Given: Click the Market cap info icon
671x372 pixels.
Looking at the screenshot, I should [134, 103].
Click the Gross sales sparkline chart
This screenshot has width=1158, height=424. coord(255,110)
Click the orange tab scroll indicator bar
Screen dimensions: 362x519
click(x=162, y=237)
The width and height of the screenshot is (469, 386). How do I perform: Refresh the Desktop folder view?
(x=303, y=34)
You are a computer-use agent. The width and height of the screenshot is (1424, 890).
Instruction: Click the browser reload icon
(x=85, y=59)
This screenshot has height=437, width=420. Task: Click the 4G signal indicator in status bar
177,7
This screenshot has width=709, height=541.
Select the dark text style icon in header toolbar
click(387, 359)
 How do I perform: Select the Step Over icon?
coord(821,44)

----

WORK REQUIRED ▸ Convert every line of the rows above into a Markdown table with the columns Line and Text, giving each line its number and skipping any blank lines.

FINAL RESULT ▸
| Line | Text |
|---|---|
| 1 | Given: Click the Market cap info icon |
| 2 | 671x372 pixels. |
| 3 | Looking at the screenshot, I should [134, 103]. |
| 4 | Click the Gross sales sparkline chart |
| 5 | This screenshot has width=1158, height=424. coord(255,110) |
| 6 | Click the orange tab scroll indicator bar |
| 7 | Screen dimensions: 362x519 |
| 8 | click(x=162, y=237) |
| 9 | The width and height of the screenshot is (469, 386). How do I perform: Refresh the Desktop folder view? |
| 10 | (x=303, y=34) |
| 11 | You are a computer-use agent. The width and height of the screenshot is (1424, 890). |
| 12 | Instruction: Click the browser reload icon |
| 13 | (x=85, y=59) |
| 14 | This screenshot has height=437, width=420. Task: Click the 4G signal indicator in status bar |
| 15 | 177,7 |
| 16 | This screenshot has width=709, height=541. |
| 17 | Select the dark text style icon in header toolbar |
| 18 | click(387, 359) |
| 19 |  How do I perform: Select the Step Over icon? |
| 20 | coord(821,44) |